━━ Testo citato

In caso di detenzione o coltivazione di sostanze stupefacenti all'interno dell'abitazione del convivente, quest'ultimo non è imputabile per concorso nel reato se non viene dimostrato il suo apporto alla condotta criminosa del partner, anche in forme che agevolino o rafforzino il proposito criminoso, configurandosi in tal caso una mera connivenza non punibile. Questo è quanto si desume dalla sentenza della Corte d'appello di Roma n. 6346/2019.

Il caso - La vicenda oggetto della decisione riguarda una coppia di conviventi, trovati in possesso presso l'abitazione di proprietà della donna di un quantitativo di marijuana pari a 110 g. e a 19 piante di Cannabis Indica, da cui era complessivamente possibile ricavare oltre 380 dosi. Tratti a giudizio per rispondere del reato ex articolo 73 del testo unico in materia di stupefacenti (Dpr n. 309/1990) in concorso tra loro, i due venivano condannati dal Tribunale, che non prendeva in considerazione la tesi del consumo personale della sostanza, in relazione all'uomo, per la mancanza in casa sia di contanti che di buste di confezionamento; né la tesi dell'assenza di concorso nel reato, in relazione alla donna, per la mancanza della prova di un suo contributo alla coltivazione e custodia della sostanza medesima.

━━━━
━━ Dati forniti

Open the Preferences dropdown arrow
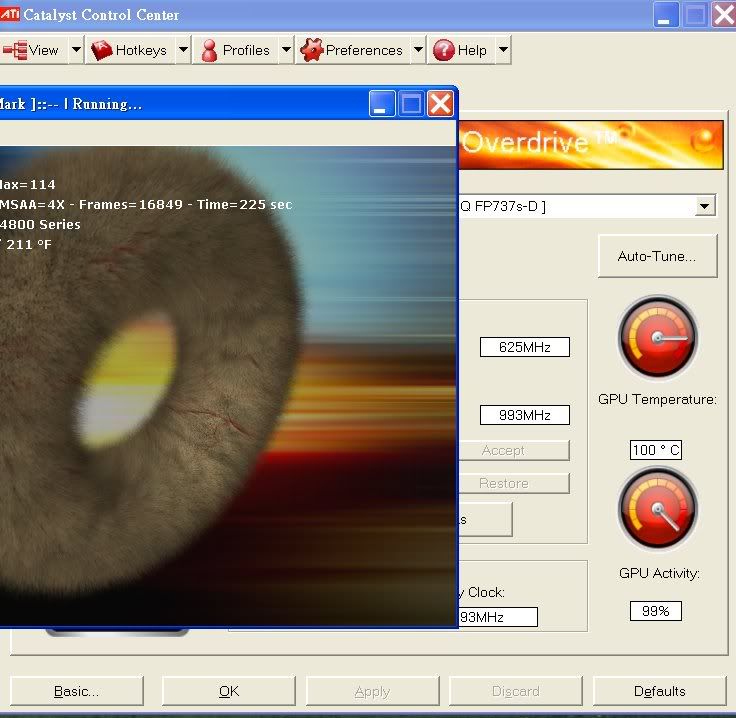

━━━━

• Cosa si chiede: Prosegui il testo sulla sentenza della Corte d'appello di Roma in materia di stupefacenti, a partire dalla fine dell'ultima frase riportata.

• Risultato:
La distinzione tra connivenza non punibile e concorso di reato - Giunti in appello, il verdetto rimane immutato circa la posizione dell'uomo, per via del quantitativo sproporzionato rispetto alla finalità di uso personale, ma cambia nei confronti della donna. Ebbene, secondo la Corte d'appello nella fattispecie non si è in presenza di un concorso nel reato, bensì di una cosiddetta connivenza non punibile, ovvero quella situazione nella quale un soggetto è a conoscenza della commissione di un reato ma non arreca alcun contributo alla sua realizzazione, né sotto il profilo causale né sotto il profilo psicologico.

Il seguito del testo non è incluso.